— Selected excerpt —
=-=-=-=-=

Therefore, whenever we use a property or method of an object prototype without creating an object from it, it means that property or method is a static one. You will learn more on object creation, static properties and methods in later chapters. Object's typeof() Using the typeof() operator on an object will return object. Therefore, to test if a value is an object or not, use the typeof() operator on the value.
var x = {num1: 1, num2: 2, callNum: function(){}};


You will learn much more about objects in subsequent tutorials. SUMMARY
  1. Objects are like arrays as they can hold multiple values.
  2. Unlike arrays, we access objects using named index.
  3. Objects contain properties and methods.
  4. Properties are the individual values of whatever data type in an object.
  5. Methods are functions which when called on an object carry out an action.
  6. The typeof operator when used on an object will return object.

=-=-=-=-=

— Data extract —

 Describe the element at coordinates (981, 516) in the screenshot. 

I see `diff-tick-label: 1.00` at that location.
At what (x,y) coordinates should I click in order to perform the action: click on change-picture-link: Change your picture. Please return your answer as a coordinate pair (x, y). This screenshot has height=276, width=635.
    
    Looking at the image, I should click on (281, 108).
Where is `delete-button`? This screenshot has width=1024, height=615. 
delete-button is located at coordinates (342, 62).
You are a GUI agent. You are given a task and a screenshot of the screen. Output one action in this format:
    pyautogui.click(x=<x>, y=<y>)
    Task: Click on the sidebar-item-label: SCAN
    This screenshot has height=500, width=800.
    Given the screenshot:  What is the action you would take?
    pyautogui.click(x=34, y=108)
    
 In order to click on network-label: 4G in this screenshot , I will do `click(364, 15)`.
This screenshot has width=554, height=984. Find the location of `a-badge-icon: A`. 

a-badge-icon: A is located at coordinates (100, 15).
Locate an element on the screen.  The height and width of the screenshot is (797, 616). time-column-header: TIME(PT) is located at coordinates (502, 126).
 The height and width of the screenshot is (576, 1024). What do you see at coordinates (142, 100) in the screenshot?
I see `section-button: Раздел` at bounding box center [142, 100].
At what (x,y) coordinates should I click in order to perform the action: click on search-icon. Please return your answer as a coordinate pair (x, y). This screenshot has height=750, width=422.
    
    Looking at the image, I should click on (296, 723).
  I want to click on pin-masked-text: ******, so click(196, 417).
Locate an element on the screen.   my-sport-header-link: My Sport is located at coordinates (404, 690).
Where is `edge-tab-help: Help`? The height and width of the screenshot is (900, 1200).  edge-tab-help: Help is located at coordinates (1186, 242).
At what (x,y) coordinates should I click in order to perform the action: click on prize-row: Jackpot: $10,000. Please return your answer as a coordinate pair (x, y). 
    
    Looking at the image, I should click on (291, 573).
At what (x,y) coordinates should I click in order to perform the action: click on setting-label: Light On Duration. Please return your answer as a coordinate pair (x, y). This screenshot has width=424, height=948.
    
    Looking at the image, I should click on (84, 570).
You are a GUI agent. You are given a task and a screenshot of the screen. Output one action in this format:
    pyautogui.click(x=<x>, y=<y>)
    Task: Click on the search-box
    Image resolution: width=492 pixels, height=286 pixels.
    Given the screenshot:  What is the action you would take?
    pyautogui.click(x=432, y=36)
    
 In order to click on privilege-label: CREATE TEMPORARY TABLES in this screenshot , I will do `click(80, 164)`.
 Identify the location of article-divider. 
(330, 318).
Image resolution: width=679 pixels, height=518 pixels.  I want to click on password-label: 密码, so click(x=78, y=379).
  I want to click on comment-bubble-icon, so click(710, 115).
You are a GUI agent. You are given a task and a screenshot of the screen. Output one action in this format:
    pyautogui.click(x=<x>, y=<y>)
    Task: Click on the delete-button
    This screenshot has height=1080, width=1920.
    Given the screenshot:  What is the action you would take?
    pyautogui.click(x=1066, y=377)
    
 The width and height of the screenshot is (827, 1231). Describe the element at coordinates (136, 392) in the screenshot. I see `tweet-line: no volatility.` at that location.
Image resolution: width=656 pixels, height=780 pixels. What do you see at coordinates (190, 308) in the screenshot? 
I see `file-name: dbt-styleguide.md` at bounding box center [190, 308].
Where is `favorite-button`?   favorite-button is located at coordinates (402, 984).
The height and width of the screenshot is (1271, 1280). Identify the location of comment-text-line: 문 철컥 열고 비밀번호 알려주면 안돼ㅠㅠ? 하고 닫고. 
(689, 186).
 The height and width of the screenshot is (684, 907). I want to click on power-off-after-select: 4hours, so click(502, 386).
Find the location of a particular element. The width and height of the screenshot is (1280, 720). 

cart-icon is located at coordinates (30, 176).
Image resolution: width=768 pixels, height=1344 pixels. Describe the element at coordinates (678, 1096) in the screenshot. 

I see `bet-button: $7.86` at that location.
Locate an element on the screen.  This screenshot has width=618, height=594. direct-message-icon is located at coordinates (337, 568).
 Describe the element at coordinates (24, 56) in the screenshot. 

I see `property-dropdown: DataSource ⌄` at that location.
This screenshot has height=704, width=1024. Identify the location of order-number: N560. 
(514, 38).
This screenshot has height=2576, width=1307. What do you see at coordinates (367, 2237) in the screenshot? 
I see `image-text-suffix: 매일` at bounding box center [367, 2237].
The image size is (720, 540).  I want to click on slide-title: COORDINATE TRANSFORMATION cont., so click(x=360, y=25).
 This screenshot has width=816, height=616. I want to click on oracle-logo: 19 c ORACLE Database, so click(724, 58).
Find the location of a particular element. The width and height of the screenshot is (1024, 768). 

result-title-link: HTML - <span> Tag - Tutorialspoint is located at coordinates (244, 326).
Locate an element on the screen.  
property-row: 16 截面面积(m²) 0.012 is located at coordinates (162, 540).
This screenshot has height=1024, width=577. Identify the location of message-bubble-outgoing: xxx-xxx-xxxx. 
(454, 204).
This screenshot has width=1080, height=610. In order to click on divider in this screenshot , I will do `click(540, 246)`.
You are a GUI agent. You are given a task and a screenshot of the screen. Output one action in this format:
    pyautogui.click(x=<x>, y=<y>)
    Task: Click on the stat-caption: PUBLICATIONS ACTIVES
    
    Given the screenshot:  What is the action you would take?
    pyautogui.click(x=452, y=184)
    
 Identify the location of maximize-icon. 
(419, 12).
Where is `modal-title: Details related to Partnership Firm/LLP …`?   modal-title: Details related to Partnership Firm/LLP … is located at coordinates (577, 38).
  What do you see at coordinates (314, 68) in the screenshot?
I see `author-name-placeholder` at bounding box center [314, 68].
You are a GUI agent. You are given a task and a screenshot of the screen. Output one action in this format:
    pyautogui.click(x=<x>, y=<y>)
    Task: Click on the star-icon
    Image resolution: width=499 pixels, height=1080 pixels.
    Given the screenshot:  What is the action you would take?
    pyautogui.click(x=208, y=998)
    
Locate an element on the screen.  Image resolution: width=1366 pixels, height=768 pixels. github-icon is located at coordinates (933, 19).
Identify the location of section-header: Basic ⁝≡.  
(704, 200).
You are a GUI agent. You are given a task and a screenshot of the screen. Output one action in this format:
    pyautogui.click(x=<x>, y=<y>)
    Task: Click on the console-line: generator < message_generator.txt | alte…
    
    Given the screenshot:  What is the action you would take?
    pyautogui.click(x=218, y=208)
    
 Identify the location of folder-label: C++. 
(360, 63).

=-=-=-=-=

— What is required —
According to the excerpt on objects, why can the typeof() operator be used to test whether a value is an object? The records come from a separate source and are unrelated to the text.

— Written solution —
Using the typeof() operator on an object returns object. Applying it to a value therefore shows whether that value is an object.